It’s the first time I’ve been to the East Coast, it’s the first time I’ve been to North Carolina, it’s the first time I’ve meet the larger part of my Dad’s extended family.
Pop, Dad’s dad, moved to California leaving his mom and three younger sisters in North Carolina. Pop regularly visits this coast and his sisters via the 40 and his 50 food motor home (roughly), alas we never ‘made it out.’ I suppose it’s tough enough to manage a family of six getting about town, to move them 3000 miles east for a week would be … a challenge and so for a long time I wouldn’t know much beyond the family that showed up to Pops for Thanksgiving and Easter dinner and street football games. A year and a half ago Dad died. Pop was making his drive again and told us this would perhaps be his last time driving the 15 day trek. His birthday is this weekend. Dad’s siblings were going to be there. This time there was noreason it couldn’t be easy. Mom asked all the brothers, gave us the dates, and without a hitch … or so I think, we had tickets to the coast and were on our way, I was going to get to the East Coast and meet a bundle of folks who knew Dad and Pop that I’d never met. neat.

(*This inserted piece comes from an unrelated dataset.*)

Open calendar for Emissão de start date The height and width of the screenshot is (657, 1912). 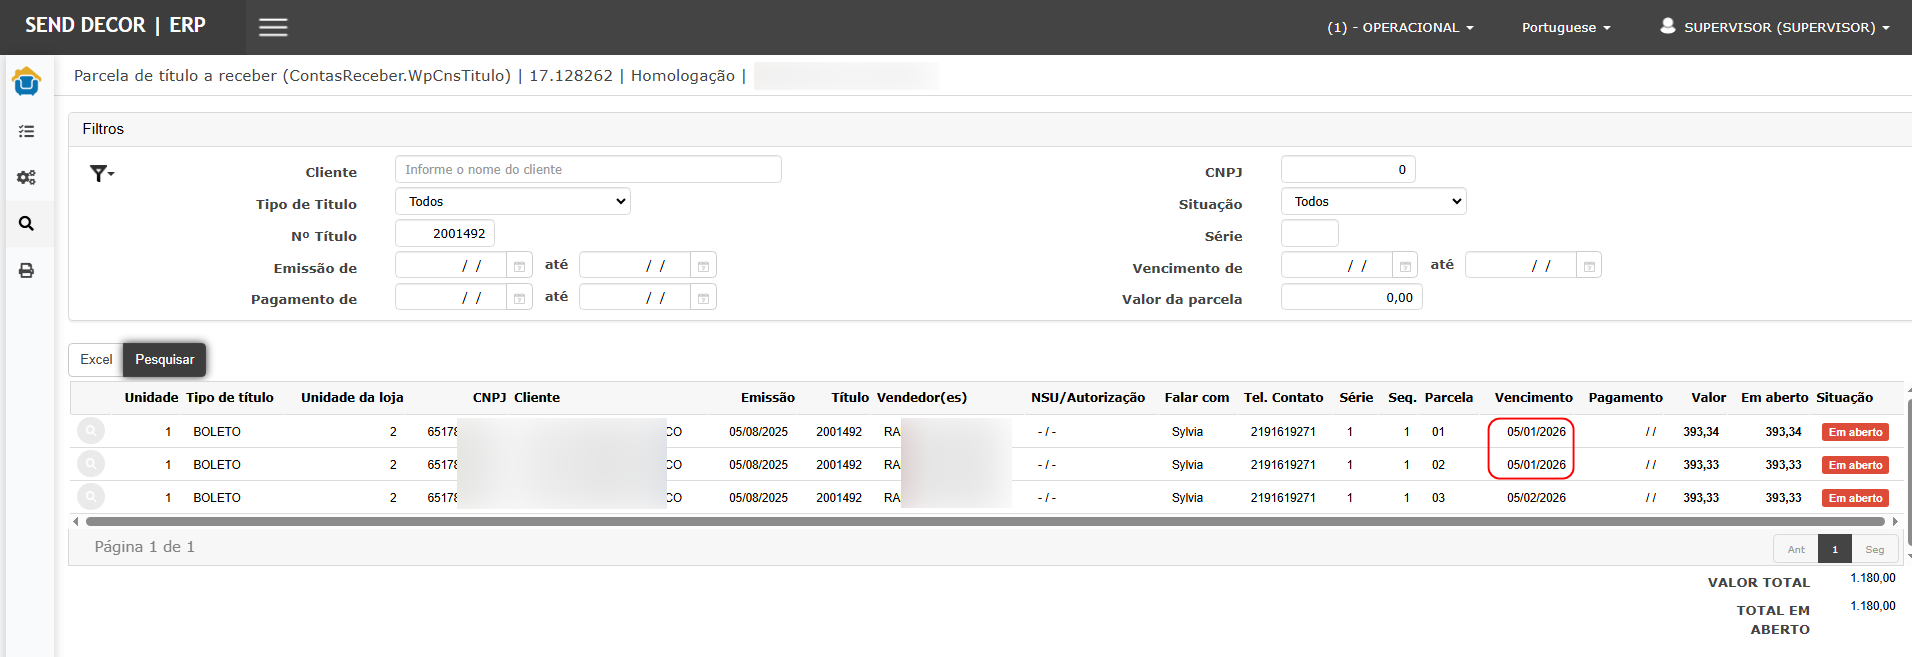pos(519,267)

Plane flights are plane flights. My flight to Ecuador didn’t feel any different than my flight to St. Louis and until we really hit wall of heated moisture in the air outside the baggage claim doors this time, I hadn’t yet put myself into Virginia and onto the east coast. Here there is green, there are trees, there is moisture flowing free from the sky, free in the Air! We found our white rental mini-van and soon after discovered that just because it has 6 seats doesn’t mean they’re built for people. Even my legs were pushed against the seat in front of me. Ugh. Fortunately we only had to drive 2 hours to the true coast to touch the water and then another 2 to Jamesville, NC 27846, where Pop and the family were already eating and drinking and smiling.

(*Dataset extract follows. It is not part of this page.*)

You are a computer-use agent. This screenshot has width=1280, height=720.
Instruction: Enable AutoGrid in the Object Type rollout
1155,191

To the coast we drove. The water was warm, the sand interestingly granular and large, and the waves horribly non-existent. East coast waves, as I’ve been informed before and ten again today, only occur from hurricanes and, new to me, from Nor-Easters. Neither of which were present today. But there was sand and shore and I was indeed on the East Coast, cool. One more tick off my national summer tour. As we drove inland, away from the coast, we went over miles of bridge, which was cool, passed signs warning of Alligators, Bears, and Fox, which was interesting, and a whole lot of crops of Corn, which was .. well different. Little did I know I’d be eating some of that corn a little while later and it would be Gooooooo-oood, I mean good! Grant was driving by now and we meandered about the small roads, past a school and a church and houses all around and finally found Pops motor home. Here we go.

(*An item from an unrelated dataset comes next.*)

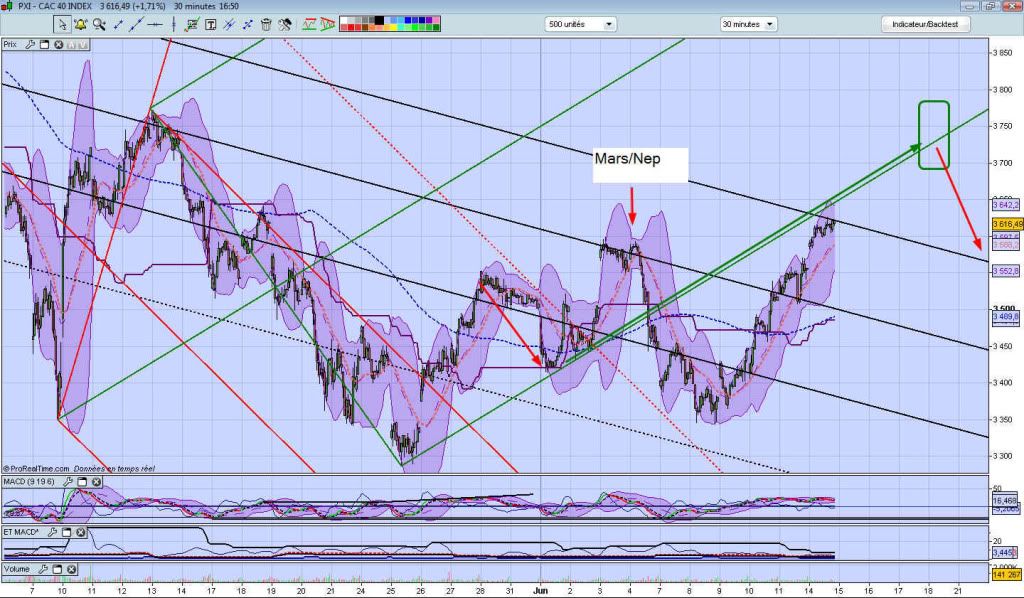
Task: Click the trash bin delete-objects icon
Action: (266, 24)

There he was outside waiting as a Pop should, resolute but independent enough that we’d quickly greet him before he had to wait too long. This neighborhood was quaint. It had a bold character to it. The lawns were green and soft, the trees years outside of their adolescence, the yard fence free and full of Fourth of July decor. Reminding me of another wholesome family event, we emptied out of the cramp micro-van, talking with Pop and beginning the indroduction to relatives. There weren’t too many, but more than I could remember the names of at that instant. As it is Pop’s three sisters and their families were fairly represented and all presented themselves at various points through the evening. We walked through the back yard of the first house to see the house that Pop grew up in and his mother had lived until she died, then just a couple of house up the street and across was another sisters house. Filled with chairs and tables this was the dinning hall. Pleasant with bird feeders and delicately placed nic-knacks. the house had that charm about it… the one that we try to repeat on the west coast but only find by shopping at target and k-mart. This charm was genuine, a true collection of novelties and toys over the ages. One particular squirrel feeder was a wooden piece secured to a tree with a stool and a pike upon which an ear of corn was placed. According to the residents, squirrels actually sit down and enjoy the corn – remarkable. There were white window trimmings and hand dipped candles along side an easy chair and broadband Internet connection. Against my previous notions – as lacking as they were – this place was welcoming, it was family, it was home. There were hugs all around, smiles from everyone, and one hell of a dinner. We were even introduced to a neighbor as “Kin Folk,” and that just made me feel all warm. Tonight we’re at the Days Inn – using their Wi-Fi – and tomorrow I look forward to getting another glimpse of N. Carolina and family, and evenings activities which include but are not limited to a good ole fashioned ‘cook out.’